All of which are steps toward fulfilling the lofty aims with which the firm was launched — “creating moments in history for clients.” Granleese started the firm to manage reputations, raise profiles, launch products, and most interestingly, to start movements, which, as “Stop the Horror” shows, it already is doing. — DM
Since launching her agency in 2010, Chloé Reuter has grown her business in keeping with China’s growing penchant for the kind of luxury brands Reuter Communications specializes in promoting. Expanding from a one-woman operation to a team of 60 across four offices, Reuter’s fee income rose 60% year-over-year in 2017. New business came from an impressive list of brands including Hilton, Canada Goose, Estee Lauder, Maison Margiela and Disney, joining a roster already including the likes of Gemfields, Sotheby's, Pierre Marcolini, Delvaux and Swarovski.
Reuter’s work is embedded with the keen cultural sensitivity overseas brands must exhibit, and embrace, for their businesses to flourish in China. With on-the-ground teams in Shanghai, Hong Kong and Singapore, as well as Dubai, Reuter teams possess both keen understandings of the affluent communities its clients are targeting, and the local experience and expertise to support them in doing so successfully.
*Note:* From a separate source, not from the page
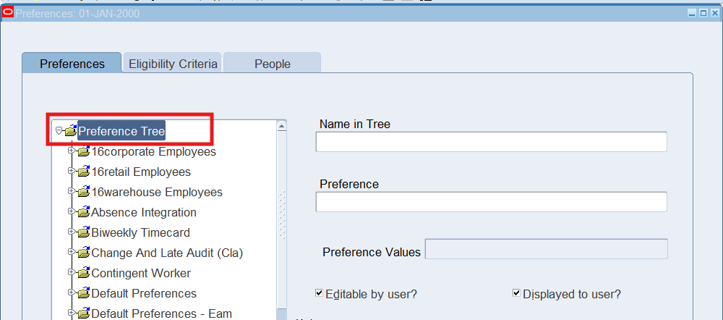Expand the Change And Late Audit node
Viewport: 723px width, 320px height.
point(71,253)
Reuter, however, stays diligently abreast of the changes rapidly unfolding in China — and in Chinese consumerism — and has responded by growing and integrating digital capabilities. Today, Reuter specializes in social media management, digital and offline PR, and influencer engagement. The firm recently launched a research and insights division to help guide campaigns. Reuter also launched a stand-alone website, The Luxury Conversation, that positions the organization as a thought leader in the China luxury market while increasing partners’ visibility. — DM
Kiri Sinclair founded the eponymous firm in 2009 to deliver integrated campaigns from its office in Hong Kong across Asia. Today, with a second office in Shanghai, business is good. Revenues last year were up 52% year-over year, rising to $2.7m. The firm’s headcount rose to 35 from 21 the year before. The growth was fueled by new business from the likes of Alibaba, Banyan Tree, Hong Kong Arts Centre, Hong Kong Trade Development Council, P&T Group and PURE Group, adding to a client roster already including Pirata Group, Singapore Tourism Board and Tourism Australia.
While remaining true to its core tenet — impacting business through storytelling — 2017 was a seminal year in Sinclair’s evolution, one in which the firm repositioned itself from a lifestyle agency to a full-service corporate and consumer brand consultancy with expanded capabilities. In addition to new branding, Sinclair showcased its integrated approach to communications, while also investing in a measurements & insights team and launching a content creation group. New business leads rose 30%. Sinclair is also committed to fostering a culture centered on collaboration, while also providing individuals' opportunities to improve their abilities and performances. The firm offers mentoring and internal training, as well as monthly team activities. Staff are encouraged to pursue external training and conferences.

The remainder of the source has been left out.